Common symptoms of endometriosis
The most common symptom is pain (especially around the pelvis) and strong cramping. Another symptom is infertility. To read about less common symptoms, click here.
How endometriosis affects fertility
If endometriosis is present on one or both ovaries, the quality of your eggs could get affected, preventing pregnancy. When on the fallopian tube lining, it can stop the egg from making its way to the uterus where it will be fertilised.
Medical experts suggest that endometriosis could also damage a man’s sperm once released in the woman’s body. While the exact reason is not known, the theory is that endometriosis causes inflammation in the body, and this could affect the sperm, and even the eggs.
Endometriosis treatment
Unfortunately, endometriosis cannot be cured. But it can be managed.
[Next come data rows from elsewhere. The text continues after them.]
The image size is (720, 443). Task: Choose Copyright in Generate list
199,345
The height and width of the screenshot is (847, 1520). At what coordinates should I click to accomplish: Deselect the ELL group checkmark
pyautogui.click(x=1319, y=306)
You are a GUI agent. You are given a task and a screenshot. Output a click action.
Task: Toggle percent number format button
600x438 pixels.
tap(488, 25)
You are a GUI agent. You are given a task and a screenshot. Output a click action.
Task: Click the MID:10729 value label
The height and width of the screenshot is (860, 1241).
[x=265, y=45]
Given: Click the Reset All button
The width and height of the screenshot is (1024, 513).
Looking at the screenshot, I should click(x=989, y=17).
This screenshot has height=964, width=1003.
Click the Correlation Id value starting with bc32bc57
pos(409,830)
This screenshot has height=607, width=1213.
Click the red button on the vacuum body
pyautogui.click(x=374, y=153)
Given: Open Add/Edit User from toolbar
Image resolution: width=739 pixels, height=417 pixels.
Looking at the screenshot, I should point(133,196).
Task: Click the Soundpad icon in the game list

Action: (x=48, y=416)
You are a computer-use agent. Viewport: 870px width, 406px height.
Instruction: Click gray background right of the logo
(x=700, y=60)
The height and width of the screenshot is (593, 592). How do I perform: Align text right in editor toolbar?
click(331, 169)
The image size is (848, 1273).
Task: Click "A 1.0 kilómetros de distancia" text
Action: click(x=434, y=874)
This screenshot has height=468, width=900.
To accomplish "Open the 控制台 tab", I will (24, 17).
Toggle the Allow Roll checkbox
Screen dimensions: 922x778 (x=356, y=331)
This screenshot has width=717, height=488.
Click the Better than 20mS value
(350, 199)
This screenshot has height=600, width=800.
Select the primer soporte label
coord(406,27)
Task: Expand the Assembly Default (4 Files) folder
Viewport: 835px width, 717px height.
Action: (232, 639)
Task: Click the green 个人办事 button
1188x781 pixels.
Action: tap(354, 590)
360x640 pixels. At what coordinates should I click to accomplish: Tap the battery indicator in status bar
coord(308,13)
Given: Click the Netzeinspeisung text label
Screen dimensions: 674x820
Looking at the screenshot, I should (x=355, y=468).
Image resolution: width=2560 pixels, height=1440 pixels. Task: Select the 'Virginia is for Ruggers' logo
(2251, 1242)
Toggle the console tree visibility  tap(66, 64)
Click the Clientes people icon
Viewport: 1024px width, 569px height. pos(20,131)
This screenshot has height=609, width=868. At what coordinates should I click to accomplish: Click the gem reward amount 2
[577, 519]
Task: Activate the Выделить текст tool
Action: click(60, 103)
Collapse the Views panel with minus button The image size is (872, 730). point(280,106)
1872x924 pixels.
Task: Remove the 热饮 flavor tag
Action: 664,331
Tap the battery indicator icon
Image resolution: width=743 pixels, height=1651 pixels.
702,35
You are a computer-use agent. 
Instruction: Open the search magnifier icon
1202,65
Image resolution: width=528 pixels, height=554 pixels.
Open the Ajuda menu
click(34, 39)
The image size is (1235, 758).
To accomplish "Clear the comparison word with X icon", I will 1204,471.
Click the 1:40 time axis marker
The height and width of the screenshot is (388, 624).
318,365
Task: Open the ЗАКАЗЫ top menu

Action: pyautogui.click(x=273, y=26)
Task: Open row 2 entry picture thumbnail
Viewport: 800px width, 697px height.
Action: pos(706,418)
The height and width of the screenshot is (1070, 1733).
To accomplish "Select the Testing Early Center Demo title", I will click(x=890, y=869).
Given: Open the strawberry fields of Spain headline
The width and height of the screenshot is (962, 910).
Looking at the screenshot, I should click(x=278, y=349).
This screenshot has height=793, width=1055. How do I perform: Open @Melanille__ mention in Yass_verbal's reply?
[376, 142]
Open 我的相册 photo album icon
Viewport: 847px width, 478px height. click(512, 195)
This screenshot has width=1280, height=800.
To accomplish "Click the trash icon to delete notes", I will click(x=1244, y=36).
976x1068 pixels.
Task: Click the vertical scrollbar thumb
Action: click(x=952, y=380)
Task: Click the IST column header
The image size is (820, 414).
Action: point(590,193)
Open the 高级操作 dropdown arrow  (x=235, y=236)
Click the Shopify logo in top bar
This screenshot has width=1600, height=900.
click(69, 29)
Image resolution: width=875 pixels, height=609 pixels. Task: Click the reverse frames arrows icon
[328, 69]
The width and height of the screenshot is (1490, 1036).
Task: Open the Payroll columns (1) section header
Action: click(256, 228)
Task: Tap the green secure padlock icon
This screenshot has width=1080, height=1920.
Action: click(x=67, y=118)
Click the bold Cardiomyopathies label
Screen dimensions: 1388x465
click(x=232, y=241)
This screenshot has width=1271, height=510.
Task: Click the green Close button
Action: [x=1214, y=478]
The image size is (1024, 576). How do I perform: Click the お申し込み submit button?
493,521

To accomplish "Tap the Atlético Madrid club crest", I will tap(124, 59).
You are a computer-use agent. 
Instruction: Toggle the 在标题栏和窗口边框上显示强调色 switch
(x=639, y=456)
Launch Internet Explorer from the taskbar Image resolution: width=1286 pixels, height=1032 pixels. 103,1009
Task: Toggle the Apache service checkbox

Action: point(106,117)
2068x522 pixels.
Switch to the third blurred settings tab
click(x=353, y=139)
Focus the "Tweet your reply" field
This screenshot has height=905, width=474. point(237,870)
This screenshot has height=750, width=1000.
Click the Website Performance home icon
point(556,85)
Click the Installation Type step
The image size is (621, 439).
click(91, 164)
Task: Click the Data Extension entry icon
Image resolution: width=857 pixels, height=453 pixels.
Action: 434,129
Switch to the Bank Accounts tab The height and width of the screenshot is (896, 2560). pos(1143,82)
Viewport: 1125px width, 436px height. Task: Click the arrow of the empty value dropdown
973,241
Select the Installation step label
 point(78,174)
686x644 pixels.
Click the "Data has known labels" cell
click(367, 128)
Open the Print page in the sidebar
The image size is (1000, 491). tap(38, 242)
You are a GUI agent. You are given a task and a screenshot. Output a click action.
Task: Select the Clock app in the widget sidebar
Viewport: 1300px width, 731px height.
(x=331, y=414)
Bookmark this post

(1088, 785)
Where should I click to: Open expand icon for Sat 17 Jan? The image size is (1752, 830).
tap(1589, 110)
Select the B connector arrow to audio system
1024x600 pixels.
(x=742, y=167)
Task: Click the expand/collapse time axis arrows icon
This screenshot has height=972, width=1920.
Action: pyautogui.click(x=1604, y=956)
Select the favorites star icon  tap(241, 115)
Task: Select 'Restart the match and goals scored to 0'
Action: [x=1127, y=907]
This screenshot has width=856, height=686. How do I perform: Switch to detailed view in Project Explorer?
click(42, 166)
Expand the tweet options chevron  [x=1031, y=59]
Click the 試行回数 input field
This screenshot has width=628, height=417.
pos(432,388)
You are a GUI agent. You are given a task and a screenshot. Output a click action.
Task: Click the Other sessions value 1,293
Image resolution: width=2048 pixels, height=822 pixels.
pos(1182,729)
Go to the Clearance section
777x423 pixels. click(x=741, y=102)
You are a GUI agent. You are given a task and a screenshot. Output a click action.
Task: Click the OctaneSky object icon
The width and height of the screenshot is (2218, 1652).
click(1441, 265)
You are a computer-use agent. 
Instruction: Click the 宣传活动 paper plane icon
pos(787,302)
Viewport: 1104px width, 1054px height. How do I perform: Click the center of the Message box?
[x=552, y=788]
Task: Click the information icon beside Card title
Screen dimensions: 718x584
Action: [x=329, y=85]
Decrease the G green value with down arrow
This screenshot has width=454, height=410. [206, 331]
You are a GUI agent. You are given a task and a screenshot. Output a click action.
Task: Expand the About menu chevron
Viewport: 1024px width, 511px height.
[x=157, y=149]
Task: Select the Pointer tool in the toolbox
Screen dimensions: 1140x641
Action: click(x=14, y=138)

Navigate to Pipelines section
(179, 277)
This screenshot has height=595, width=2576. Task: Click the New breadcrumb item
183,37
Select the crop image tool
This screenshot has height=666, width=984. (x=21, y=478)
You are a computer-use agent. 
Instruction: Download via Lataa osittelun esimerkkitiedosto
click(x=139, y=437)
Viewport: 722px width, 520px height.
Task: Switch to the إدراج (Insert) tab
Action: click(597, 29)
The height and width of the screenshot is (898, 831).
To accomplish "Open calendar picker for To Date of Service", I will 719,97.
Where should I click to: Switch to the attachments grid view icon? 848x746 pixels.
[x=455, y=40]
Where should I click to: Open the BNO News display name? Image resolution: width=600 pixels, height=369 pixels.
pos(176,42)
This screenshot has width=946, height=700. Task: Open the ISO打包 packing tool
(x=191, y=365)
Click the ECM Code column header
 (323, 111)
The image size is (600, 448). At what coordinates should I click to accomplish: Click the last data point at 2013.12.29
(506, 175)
Usually, doctors will try out non-invasive procedures before they conduct surgery.
Non-invasive treatment for endometriosis
- Pain medication: As mentioned before, one of the most obvious signs of endometriosis is pain before and during your period. Doctors may recommend common over-the-counter pain relief for this, such as paracetamol or ibuprofen.
- Hormone therapy: During your menstrual cycle, you experience a surge and ebb in various hormones. This causes endometrial tissue (outside of your uterus) to thicken, break down and bleed. Hormone medication can help slow down this thickening/ breaking down process, thus reducing pain. Common hormone treatments are: contraceptives; gonadotropin-releasing hormone (Gn-RH) agonists and antagonists; progestin therapy; and aromatase inhibitors.
However, if you are trying to get pregnant, then the treatment option is usually surgery.
A laparoscopy is usually the surgery of choice to treat endometriosis.
A laparoscopy is usually the surgery of choice to treat endometriosis. If you are trying to conceive while managing endometriosis, the Clearblue Ovulation Digital Test Kit could be a helpful tool. By detecting the rise in estrogen and luteinising hormone, it can accurately identify your fertile days, increasing your chances of successful conception.
Surgery for endometriosis
Endometriosis surgery involves removing the endometrial growths, while protecting your ovaries and uterus. It is commonly done via a laparoscopy, or keyhole surgery.
A laparoscopy involves one to three tiny incisions near and around your navel. Through one of these small cuts, the surgeon inserts a laparoscope, through which she or he can view inside. More instruments will be inserted in the other cuts to scrape out the growths.
“Can I get pregnant after endometriosis surgery?”
There’s no clear-cut answer to this, but usually the answer is “yes”. In my case, I did. This is because the endometrial growths were on my ovaries, affecting the quality of my eggs. The moment the growths were removed, my egg quality improved and I became pregnant the very next month after my laparoscopic surgery.
Studies have also shown that following surgery for endometriosis, a woman’s chances of getting pregnant improve. Generally, you can start trying for a baby around two weeks after the surgery (of course, do get your doctor’s clearance on this).
What if the surgery doesn’t work?
If, unfortunately, the answer to the question “can I get pregnant after endometriosis surgery?” is “no”, don’t worry – you still have good options.
- Egg freezing: If surgery is not an option or doesn’t work, then doctors may suggest you freeze your eggs.
- Intrauterine Insemination (IUI): This method can be successful if the endometriosis has not affected your fallopian tubes and your partner has great sperm.
- In vitro fertilisation (IVF): This involves fertilising an egg outside of the body, and then placing it back in the uterus.
- Fertility medication: Drugs such as Clomiphene help a woman produce two to three mature eggs, increasing the chances of conception.
If you’ve had the question “can I get pregnant after endometriosis surgery?” on your mind, we hope you’ve now got your answer. Remember to maintain a positive mindset and a healthy lifestyle, and soon, baby joy should be yours!